SMARCQL Ontology Namespaces
Now that the SMARCQL Ontology is getting fleshed out, it’s worth discussing the namespaces that it declares:
tag: <https://w3id.org/smarcql/tag/>
The tag: namespace represents the notion of a MARC tag, which SMARCQL treats as owl:ObjectProperty. For example, tag:bd245 refers to the “245 – Title Statement” in MARC Bibliographic Format.
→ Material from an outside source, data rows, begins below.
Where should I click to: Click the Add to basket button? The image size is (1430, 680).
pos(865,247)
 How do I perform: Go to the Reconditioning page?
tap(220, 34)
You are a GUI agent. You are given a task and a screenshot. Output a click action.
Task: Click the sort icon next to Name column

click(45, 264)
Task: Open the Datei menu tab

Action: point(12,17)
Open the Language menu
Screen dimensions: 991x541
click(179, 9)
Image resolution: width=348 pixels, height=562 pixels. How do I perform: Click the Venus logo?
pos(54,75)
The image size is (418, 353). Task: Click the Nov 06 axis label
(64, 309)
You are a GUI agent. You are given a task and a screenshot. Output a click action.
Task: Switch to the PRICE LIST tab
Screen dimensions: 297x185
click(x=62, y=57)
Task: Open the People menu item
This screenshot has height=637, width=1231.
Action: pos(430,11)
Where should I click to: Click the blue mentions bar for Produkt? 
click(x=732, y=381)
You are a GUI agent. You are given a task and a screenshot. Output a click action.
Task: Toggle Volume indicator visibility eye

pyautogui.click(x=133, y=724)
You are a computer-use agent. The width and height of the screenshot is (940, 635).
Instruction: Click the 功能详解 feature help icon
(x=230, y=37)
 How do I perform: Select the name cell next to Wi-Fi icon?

The “bd” prefix is an abbreviation of “bibliographic data” and serves two purposes. 1) It differentiates the tag’s meaning from other MARC formats. 2) It allows SMARCQL/RDF to be serialized as RDF/XML, which doesn’t allow element names to start with a digit.
code: <https://w3id.org/smarcql/code/>
The code: namespace represents the notion of a MARC subfield code, which SMARCQL treats as owl:DatatypeProperty. For example, code:sa refers to “$a” whose meaning varies based on the tagged field where it occurs. This treatment of code: elements as RDF properties is admittedly awkward because the property’s meaning varies from tag to tag. The problem isn’t insurmountable, but remains a topic for the future.
position: <https://w3id.org/smarcql/position/>
The position: namespace represents positional elements that occur in the MARC Leader and 006/007/008 fields. SMARCQL treats these as owl:ObjectProperty, even though the values in MARC/XML are generally codes. As described above, this upgrade from string to thing allows for enhanced functionality such as label assignment. For now, only two position elements are accounted for in SMARCQL (position:bdleader_06 and position:bdleader_07). The others will come in due course.
individual: <https://w3id.org/smarcql/individual/>
The individual: namespace represents string values in positional MARC/XML elements that have been upgraded to URI-identified things. For now, the only examples are values for Leader/06 and 07. Note that SMARCQL only intends to upgrade positional values that are defined by the MARC Format itself. In particular, SMARCQL makes no effort to upgrade values for the code: properties. Those elements will inevitably be owl:DatatypeProperty and remain so. URIs that correspond to subfield literals might be available in the field’s $0/$1, but if so the queries must look there explicitly.
class: <https://w3id.org/smarcql/class/>
The class: namespace is used to coordinate the domain and range aspects of the SMARCQL properties as well as group identified individuals in a class taxonomy. Details can be discussed later.